[WORK TO DO]:
Find each line in the records below that contains the word "height" and copy those lines out in full.

[INPUT ROWS]:
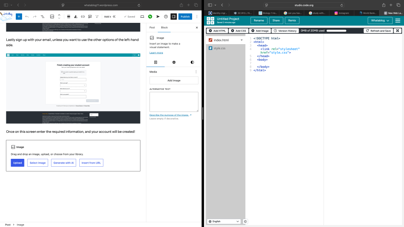Click the help question mark icon
The height and width of the screenshot is (227, 404).
click(x=166, y=17)
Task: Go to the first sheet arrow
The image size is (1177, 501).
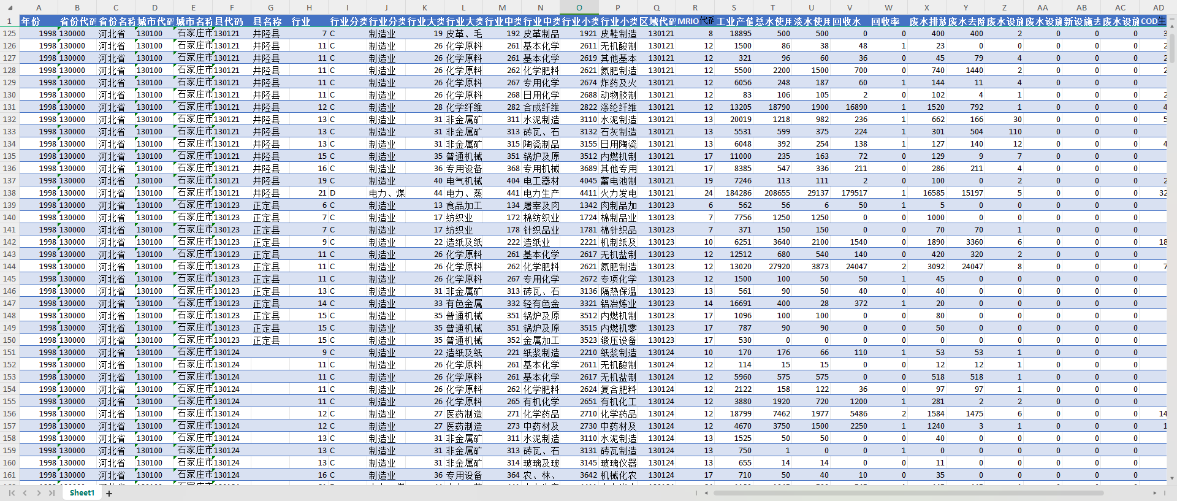Action: (x=12, y=493)
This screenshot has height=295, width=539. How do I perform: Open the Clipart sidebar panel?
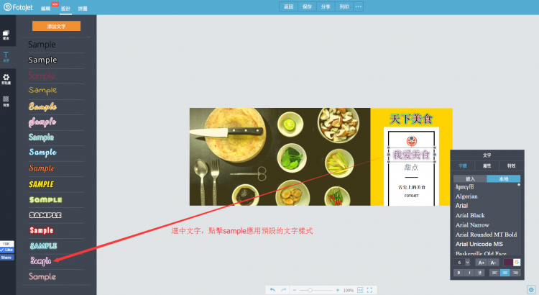click(x=6, y=78)
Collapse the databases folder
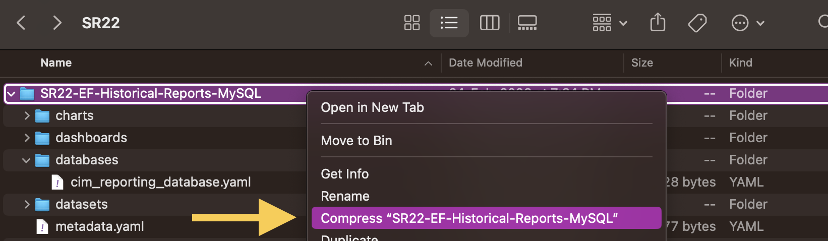 [26, 160]
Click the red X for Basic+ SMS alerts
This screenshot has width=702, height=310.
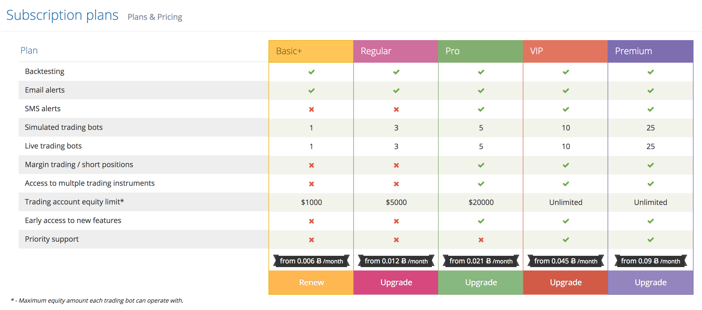(311, 109)
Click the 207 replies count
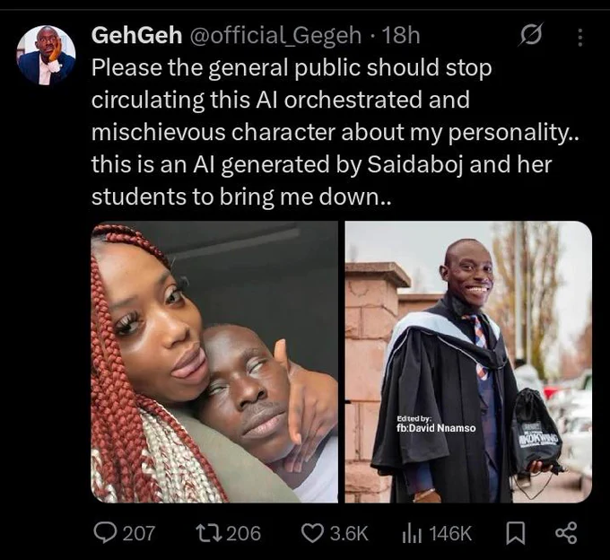 (139, 533)
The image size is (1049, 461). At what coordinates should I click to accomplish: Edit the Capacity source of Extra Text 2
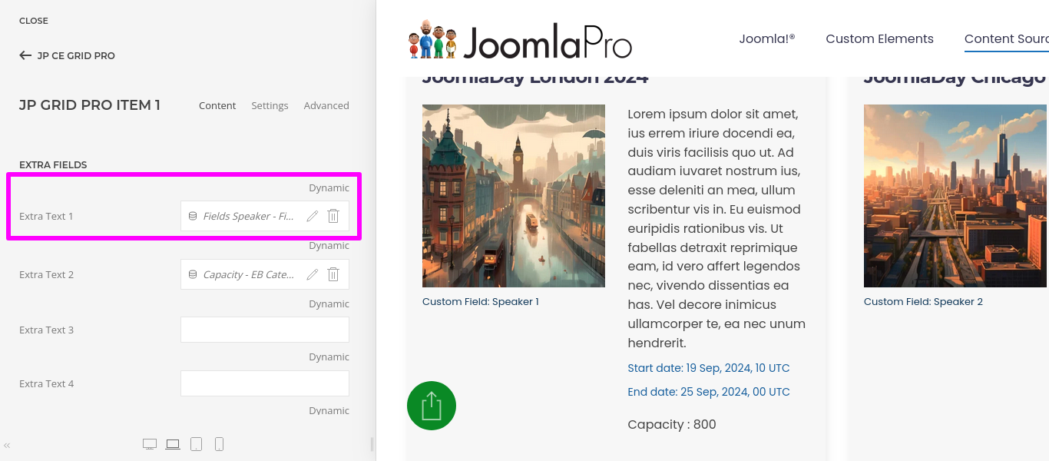tap(312, 274)
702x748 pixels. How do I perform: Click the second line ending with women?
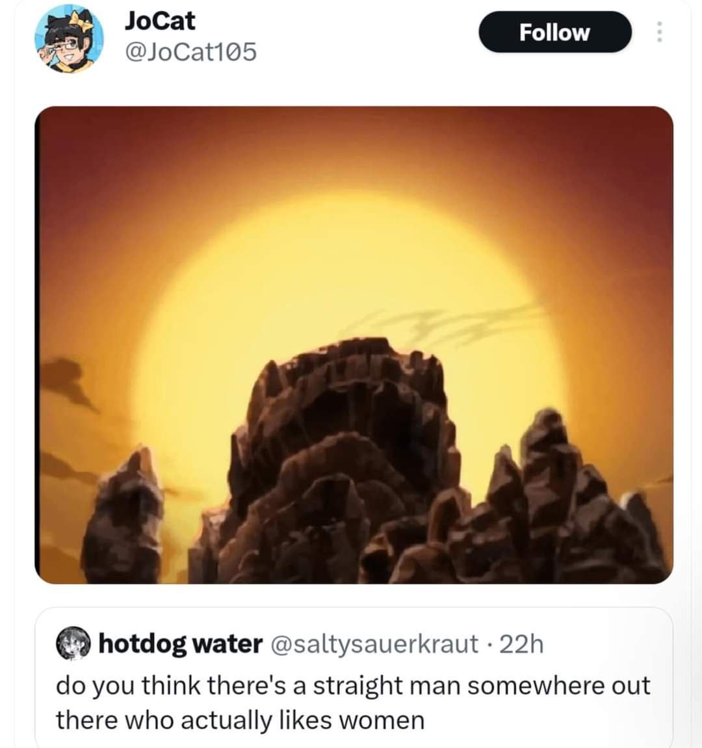pyautogui.click(x=240, y=719)
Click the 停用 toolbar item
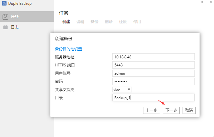Screen dimensions: 214x137 [x=137, y=22]
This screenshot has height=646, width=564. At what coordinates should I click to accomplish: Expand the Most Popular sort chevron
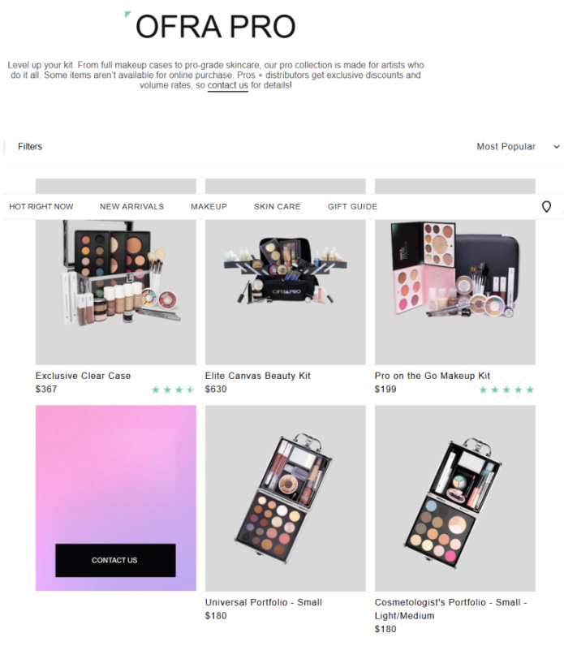(x=557, y=147)
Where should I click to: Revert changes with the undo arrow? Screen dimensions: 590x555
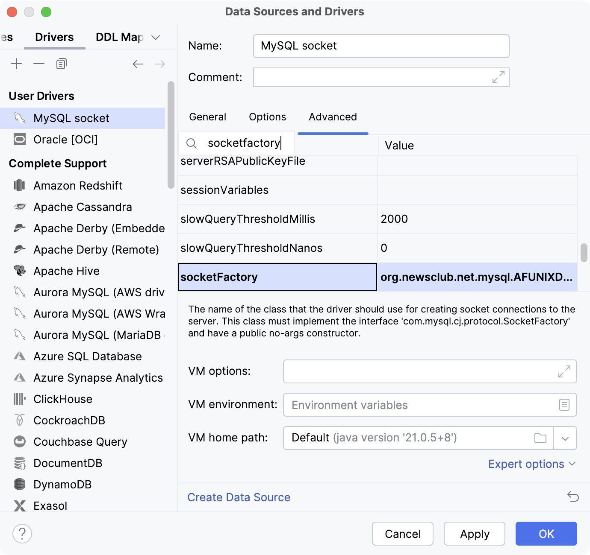click(573, 497)
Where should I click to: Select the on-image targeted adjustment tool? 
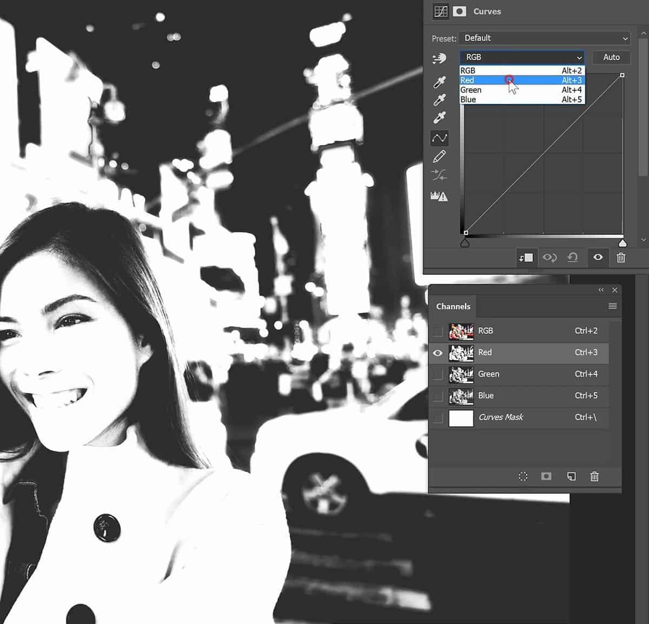[x=439, y=58]
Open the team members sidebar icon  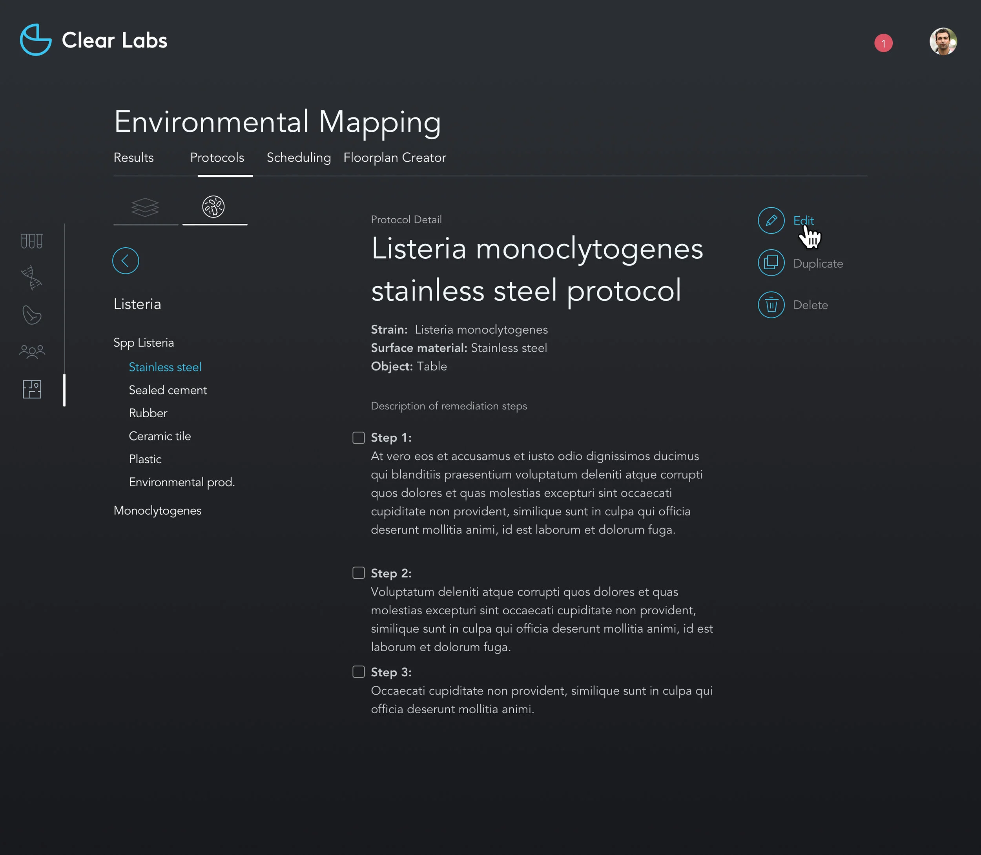(32, 352)
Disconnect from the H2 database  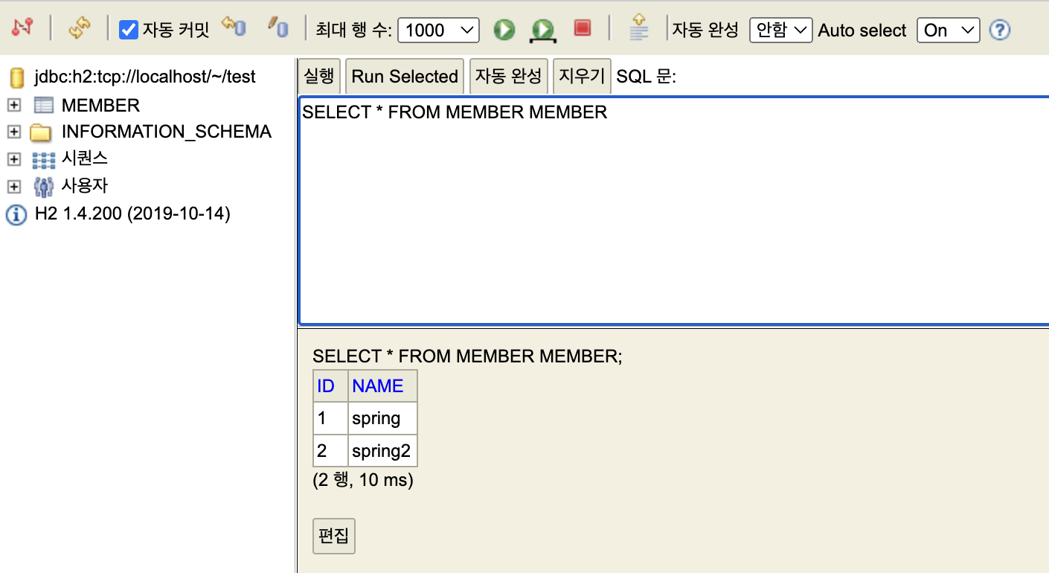[22, 28]
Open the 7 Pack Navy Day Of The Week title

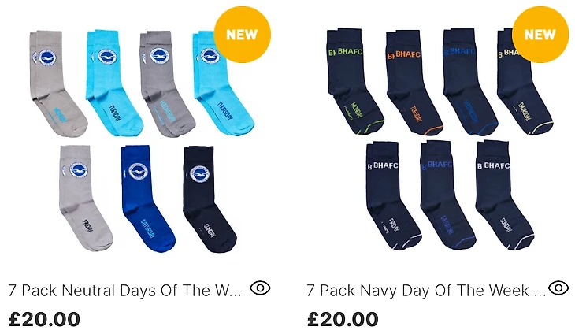426,291
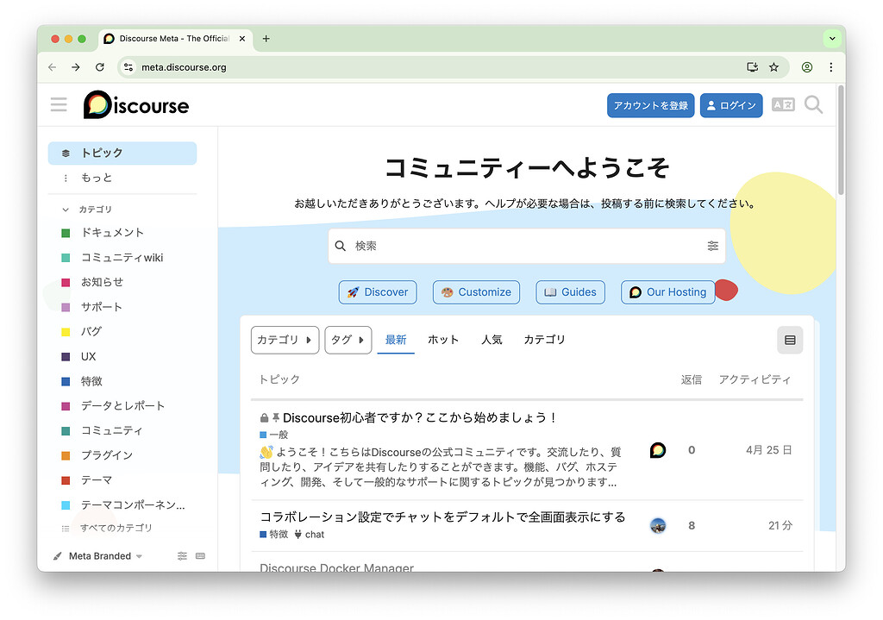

[COMPLETE OUTPUT]:
The height and width of the screenshot is (227, 404).
This screenshot has height=295, width=539. How do I perform: Open the Clipart sidebar panel?
This screenshot has width=702, height=310.
This screenshot has height=646, width=564. At what coordinates should I click to accomplish: Expand the Most Popular sort chevron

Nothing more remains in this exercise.